Small, frequent profit-opportunities smoothen volatile cryptocurrency prices
Market making is competing for customer order flow by displaying buy and sell quotations for a guaranteed number of assets. Once an order is received from a buyer, market maker immediately sells from its own inventory or seeks for an offsetting order. Market makers hold large volumes of assets and can fulfill a large amount of orders in the financial markets. Orders are buys or sells and they can happen in a matter of seconds. For example, when an investor is looking for buying Ether on an online exchange, it might have a bid price of $300 and an ask price of $300.10. This means that the market maker is purchasing ETH for $300 and then selling for $300.10 to prospective buyers. Through high-volumes, the small spreads can add up larger yearly profits with low risk.

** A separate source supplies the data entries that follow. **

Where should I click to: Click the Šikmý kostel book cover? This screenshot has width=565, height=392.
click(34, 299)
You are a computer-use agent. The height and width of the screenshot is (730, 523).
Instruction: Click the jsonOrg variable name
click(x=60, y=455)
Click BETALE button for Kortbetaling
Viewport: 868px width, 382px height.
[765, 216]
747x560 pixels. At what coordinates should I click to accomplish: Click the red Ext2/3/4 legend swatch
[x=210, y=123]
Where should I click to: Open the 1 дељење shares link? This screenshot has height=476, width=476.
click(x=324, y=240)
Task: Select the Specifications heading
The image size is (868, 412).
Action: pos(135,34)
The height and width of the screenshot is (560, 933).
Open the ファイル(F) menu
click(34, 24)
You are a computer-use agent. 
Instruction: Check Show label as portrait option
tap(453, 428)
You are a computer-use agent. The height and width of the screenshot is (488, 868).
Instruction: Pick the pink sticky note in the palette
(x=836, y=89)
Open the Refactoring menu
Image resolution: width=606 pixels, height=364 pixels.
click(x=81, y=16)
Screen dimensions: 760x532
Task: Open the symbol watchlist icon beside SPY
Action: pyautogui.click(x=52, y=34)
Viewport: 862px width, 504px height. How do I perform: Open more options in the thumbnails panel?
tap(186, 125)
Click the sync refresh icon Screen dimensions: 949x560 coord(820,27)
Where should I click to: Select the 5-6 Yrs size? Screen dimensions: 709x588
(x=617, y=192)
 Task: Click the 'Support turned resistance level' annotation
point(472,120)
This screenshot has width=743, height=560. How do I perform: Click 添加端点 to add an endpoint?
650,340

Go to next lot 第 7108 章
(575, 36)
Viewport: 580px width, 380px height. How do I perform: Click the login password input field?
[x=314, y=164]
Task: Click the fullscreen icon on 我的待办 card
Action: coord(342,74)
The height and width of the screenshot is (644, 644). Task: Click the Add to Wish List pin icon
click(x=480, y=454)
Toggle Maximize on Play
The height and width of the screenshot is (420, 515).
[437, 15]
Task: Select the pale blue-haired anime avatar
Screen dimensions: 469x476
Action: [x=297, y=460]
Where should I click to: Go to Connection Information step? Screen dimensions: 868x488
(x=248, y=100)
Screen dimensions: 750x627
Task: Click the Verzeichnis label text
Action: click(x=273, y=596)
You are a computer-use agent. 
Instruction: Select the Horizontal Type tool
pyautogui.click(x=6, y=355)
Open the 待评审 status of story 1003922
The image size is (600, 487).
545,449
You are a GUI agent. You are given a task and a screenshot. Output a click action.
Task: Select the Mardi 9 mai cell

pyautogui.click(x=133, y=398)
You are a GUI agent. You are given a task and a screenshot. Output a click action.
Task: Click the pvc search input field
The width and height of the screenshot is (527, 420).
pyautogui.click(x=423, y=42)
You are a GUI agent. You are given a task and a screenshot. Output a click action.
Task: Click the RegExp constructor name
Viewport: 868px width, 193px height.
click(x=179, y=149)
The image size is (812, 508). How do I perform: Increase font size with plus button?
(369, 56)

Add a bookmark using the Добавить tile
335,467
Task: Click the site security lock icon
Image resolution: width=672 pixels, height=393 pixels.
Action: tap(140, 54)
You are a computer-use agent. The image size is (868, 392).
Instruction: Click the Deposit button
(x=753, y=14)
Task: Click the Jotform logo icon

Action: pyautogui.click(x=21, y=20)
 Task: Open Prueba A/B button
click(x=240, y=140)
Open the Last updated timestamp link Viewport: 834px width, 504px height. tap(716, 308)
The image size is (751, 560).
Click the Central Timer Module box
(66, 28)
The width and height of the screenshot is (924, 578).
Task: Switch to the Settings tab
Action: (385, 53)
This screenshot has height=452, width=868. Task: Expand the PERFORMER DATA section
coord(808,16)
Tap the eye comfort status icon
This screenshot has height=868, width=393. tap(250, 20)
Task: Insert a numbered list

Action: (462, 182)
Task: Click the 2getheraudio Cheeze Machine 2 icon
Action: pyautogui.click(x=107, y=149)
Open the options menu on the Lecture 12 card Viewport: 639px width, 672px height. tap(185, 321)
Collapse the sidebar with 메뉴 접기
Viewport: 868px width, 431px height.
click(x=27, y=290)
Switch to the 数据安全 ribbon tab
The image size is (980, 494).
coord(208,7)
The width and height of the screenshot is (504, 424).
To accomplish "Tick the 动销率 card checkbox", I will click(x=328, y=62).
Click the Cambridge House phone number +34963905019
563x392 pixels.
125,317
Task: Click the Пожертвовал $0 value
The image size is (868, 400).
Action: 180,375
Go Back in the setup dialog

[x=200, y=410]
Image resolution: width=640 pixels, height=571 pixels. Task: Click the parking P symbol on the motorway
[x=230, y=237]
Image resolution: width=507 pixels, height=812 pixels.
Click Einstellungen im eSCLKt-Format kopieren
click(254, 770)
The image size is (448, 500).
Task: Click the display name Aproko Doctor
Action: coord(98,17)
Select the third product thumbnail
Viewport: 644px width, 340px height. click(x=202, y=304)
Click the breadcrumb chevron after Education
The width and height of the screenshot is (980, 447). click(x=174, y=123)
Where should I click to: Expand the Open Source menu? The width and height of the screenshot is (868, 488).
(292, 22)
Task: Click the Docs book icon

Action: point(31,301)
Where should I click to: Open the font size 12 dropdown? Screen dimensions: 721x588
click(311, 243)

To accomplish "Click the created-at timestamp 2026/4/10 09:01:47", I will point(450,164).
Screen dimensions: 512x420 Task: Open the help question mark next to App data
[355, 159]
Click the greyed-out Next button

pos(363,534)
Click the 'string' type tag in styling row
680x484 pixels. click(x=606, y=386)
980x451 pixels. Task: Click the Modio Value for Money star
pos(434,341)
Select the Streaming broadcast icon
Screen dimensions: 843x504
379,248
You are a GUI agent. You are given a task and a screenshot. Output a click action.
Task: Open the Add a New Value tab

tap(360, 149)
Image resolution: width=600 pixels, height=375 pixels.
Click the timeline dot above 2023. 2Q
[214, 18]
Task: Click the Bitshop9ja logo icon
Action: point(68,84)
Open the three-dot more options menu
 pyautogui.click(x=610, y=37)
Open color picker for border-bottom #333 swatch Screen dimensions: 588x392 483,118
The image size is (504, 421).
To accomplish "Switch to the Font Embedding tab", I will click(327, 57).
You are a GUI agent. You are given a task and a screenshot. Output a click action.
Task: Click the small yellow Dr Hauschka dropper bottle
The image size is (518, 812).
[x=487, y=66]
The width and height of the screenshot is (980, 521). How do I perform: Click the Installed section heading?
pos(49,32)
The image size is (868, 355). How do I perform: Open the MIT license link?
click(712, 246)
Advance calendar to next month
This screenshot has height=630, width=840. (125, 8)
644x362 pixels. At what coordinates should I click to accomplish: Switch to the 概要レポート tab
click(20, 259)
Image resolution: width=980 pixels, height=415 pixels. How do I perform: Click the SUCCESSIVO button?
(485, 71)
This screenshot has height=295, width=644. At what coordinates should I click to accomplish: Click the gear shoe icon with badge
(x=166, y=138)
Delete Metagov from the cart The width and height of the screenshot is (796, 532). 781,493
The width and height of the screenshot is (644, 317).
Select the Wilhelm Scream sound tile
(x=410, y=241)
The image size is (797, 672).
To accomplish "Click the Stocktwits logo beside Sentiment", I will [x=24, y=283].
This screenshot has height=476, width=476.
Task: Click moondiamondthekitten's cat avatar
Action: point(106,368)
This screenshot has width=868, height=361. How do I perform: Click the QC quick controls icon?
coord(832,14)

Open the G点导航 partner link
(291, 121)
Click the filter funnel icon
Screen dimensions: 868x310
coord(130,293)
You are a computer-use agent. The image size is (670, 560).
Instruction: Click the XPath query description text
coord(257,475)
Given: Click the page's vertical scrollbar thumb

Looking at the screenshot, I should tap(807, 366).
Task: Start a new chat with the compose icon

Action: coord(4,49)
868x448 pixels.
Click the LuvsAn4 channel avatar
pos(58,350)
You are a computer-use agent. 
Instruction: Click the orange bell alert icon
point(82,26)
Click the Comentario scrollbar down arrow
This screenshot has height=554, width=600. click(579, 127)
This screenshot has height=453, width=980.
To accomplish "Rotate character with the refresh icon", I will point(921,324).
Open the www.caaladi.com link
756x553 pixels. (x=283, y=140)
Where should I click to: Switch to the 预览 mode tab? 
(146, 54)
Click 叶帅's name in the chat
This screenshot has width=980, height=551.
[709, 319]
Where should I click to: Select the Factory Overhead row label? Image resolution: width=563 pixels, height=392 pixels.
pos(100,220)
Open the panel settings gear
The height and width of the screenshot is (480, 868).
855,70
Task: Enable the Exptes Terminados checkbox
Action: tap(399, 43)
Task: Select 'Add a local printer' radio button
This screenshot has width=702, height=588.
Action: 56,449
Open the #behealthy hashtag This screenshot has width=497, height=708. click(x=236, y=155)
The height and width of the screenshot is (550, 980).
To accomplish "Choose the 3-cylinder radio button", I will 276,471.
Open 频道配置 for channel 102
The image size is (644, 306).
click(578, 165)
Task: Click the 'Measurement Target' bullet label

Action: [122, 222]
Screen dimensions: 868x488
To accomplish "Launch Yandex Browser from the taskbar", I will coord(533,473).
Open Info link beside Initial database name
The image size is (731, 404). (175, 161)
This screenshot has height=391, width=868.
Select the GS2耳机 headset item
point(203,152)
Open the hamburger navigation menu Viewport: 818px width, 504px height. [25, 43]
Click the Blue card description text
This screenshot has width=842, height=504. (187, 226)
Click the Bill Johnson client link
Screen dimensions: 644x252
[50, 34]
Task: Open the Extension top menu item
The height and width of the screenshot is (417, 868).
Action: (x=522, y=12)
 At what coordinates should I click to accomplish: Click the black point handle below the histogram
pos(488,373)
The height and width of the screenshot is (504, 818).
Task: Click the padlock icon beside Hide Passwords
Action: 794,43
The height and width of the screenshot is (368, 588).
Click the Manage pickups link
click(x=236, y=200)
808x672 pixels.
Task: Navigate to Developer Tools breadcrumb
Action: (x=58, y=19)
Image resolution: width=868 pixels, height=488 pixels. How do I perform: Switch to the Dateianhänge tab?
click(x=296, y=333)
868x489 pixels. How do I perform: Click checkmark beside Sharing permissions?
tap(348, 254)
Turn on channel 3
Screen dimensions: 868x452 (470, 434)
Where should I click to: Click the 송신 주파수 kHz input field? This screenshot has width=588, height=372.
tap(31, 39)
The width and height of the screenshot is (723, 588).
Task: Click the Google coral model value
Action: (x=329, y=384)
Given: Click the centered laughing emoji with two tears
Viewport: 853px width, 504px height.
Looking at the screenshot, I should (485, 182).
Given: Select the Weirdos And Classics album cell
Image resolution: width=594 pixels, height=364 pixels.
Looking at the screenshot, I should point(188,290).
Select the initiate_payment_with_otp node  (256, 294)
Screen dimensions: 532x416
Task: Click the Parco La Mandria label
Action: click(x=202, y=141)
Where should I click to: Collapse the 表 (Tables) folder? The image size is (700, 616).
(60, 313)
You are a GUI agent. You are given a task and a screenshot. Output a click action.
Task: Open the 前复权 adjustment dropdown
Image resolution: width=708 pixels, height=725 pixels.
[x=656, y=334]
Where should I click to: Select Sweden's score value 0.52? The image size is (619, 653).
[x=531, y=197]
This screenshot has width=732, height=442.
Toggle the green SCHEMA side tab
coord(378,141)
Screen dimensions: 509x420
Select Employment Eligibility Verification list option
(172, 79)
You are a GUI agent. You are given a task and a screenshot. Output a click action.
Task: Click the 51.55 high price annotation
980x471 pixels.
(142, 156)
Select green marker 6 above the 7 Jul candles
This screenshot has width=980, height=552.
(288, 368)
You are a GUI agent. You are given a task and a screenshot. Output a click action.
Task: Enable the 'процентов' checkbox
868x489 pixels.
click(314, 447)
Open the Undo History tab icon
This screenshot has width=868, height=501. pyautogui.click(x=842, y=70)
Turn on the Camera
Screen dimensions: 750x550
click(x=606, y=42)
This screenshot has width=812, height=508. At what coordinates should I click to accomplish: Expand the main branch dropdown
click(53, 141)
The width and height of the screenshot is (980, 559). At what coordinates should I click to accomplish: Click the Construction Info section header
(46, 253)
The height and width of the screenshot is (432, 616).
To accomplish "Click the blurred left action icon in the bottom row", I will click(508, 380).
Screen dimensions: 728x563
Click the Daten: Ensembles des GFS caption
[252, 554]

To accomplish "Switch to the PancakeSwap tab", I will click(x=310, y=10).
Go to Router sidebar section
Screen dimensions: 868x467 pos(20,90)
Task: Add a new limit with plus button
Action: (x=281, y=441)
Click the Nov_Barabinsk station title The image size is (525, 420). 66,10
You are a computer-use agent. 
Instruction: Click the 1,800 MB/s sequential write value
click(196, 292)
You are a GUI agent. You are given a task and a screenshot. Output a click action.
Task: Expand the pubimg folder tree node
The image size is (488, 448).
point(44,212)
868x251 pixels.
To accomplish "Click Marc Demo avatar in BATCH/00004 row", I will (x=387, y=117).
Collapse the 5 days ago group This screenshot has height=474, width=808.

Arbitrage is the simultaneous purchase and sale of an asset to profit from price discrepancies. It is a trade that profits on the differences of identical or similar financial instruments on different markets or in different forms. Arbitrage opportunities exists as a result of market inefficiencies. Arbitrage provides a mechanism to ensure prices do not deviate substantially from fair value for longer periods of time. Many traders have computerized trading systems set to monitor fluctuations in similar financial instruments. Any inefficient pricing setups are usually acted upon quickly, and the opportunity is often eliminated quickly. However, our research suggests that cryptocurrency exchanges can have substantial price differences before reverting to parity.